**Material shown**
______
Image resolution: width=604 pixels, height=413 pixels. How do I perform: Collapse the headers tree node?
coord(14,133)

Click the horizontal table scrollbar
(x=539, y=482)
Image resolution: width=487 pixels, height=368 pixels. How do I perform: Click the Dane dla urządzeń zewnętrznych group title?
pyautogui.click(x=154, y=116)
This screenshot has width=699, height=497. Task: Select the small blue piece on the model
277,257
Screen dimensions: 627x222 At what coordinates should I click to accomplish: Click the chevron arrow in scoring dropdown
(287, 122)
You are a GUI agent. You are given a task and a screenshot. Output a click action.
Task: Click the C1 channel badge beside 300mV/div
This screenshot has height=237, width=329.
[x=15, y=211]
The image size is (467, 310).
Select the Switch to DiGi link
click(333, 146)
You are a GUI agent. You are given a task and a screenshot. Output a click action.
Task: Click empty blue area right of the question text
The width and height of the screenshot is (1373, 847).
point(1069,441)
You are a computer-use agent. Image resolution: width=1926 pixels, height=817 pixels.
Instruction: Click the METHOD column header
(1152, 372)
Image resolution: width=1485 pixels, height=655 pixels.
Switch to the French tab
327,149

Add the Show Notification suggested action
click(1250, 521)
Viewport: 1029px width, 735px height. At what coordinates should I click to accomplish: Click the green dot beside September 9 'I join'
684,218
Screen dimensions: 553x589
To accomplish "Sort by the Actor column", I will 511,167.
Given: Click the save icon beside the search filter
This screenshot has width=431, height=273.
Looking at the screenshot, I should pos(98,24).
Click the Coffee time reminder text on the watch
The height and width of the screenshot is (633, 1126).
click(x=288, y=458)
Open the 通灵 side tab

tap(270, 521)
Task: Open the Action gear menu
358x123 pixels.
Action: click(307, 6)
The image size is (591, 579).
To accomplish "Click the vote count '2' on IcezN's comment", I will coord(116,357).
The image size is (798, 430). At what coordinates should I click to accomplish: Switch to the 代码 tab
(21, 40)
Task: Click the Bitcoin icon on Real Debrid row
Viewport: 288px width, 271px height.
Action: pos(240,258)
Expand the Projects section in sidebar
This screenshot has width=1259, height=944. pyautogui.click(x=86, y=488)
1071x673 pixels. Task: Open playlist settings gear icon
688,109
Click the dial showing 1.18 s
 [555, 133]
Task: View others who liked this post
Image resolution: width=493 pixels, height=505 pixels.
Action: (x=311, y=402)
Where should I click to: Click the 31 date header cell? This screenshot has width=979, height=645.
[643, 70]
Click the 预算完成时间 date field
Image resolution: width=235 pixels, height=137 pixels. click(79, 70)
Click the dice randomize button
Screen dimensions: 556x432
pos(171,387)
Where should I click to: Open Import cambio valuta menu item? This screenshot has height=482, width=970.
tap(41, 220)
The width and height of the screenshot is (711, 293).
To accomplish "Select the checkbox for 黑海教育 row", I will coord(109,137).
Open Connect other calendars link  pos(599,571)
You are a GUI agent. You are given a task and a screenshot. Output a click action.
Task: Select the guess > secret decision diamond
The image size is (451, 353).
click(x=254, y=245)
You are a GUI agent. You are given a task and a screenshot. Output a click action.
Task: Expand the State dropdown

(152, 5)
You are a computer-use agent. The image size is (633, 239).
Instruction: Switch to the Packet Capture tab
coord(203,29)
______
**Task description**
Copy each entry above exactly, character for character.

**Task result**
Image resolution: width=604 pixels, height=413 pixels. How do I perform: Collapse the headers tree node?
coord(14,133)

Click the horizontal table scrollbar
(x=539, y=482)
Image resolution: width=487 pixels, height=368 pixels. How do I perform: Click the Dane dla urządzeń zewnętrznych group title?
pyautogui.click(x=154, y=116)
This screenshot has width=699, height=497. Task: Select the small blue piece on the model
277,257
Screen dimensions: 627x222 At what coordinates should I click to accomplish: Click the chevron arrow in scoring dropdown
(287, 122)
You are a GUI agent. You are given a task and a screenshot. Output a click action.
Task: Click the C1 channel badge beside 300mV/div
This screenshot has height=237, width=329.
[x=15, y=211]
The image size is (467, 310).
Select the Switch to DiGi link
click(333, 146)
You are a GUI agent. You are given a task and a screenshot. Output a click action.
Task: Click empty blue area right of the question text
The width and height of the screenshot is (1373, 847).
point(1069,441)
You are a computer-use agent. Image resolution: width=1926 pixels, height=817 pixels.
Instruction: Click the METHOD column header
(1152, 372)
Image resolution: width=1485 pixels, height=655 pixels.
Switch to the French tab
327,149

Add the Show Notification suggested action
click(1250, 521)
Viewport: 1029px width, 735px height. At what coordinates should I click to accomplish: Click the green dot beside September 9 'I join'
684,218
Screen dimensions: 553x589
To accomplish "Sort by the Actor column", I will 511,167.
Given: Click the save icon beside the search filter
This screenshot has width=431, height=273.
Looking at the screenshot, I should pos(98,24).
Click the Coffee time reminder text on the watch
The height and width of the screenshot is (633, 1126).
click(x=288, y=458)
Open the 通灵 side tab

tap(270, 521)
Task: Open the Action gear menu
358x123 pixels.
Action: click(307, 6)
The image size is (591, 579).
To accomplish "Click the vote count '2' on IcezN's comment", I will coord(116,357).
The image size is (798, 430). At what coordinates should I click to accomplish: Switch to the 代码 tab
(21, 40)
Task: Click the Bitcoin icon on Real Debrid row
Viewport: 288px width, 271px height.
Action: pos(240,258)
Expand the Projects section in sidebar
This screenshot has width=1259, height=944. pyautogui.click(x=86, y=488)
1071x673 pixels. Task: Open playlist settings gear icon
688,109
Click the dial showing 1.18 s
 [555, 133]
Task: View others who liked this post
Image resolution: width=493 pixels, height=505 pixels.
Action: (x=311, y=402)
Where should I click to: Click the 31 date header cell? This screenshot has width=979, height=645.
[643, 70]
Click the 预算完成时间 date field
Image resolution: width=235 pixels, height=137 pixels. click(79, 70)
Click the dice randomize button
Screen dimensions: 556x432
pos(171,387)
Where should I click to: Open Import cambio valuta menu item? This screenshot has height=482, width=970.
tap(41, 220)
The width and height of the screenshot is (711, 293).
To accomplish "Select the checkbox for 黑海教育 row", I will coord(109,137).
Open Connect other calendars link  pos(599,571)
You are a GUI agent. You are given a task and a screenshot. Output a click action.
Task: Select the guess > secret decision diamond
The image size is (451, 353).
click(x=254, y=245)
You are a GUI agent. You are given a task and a screenshot. Output a click action.
Task: Expand the State dropdown

(152, 5)
You are a computer-use agent. The image size is (633, 239).
Instruction: Switch to the Packet Capture tab
coord(203,29)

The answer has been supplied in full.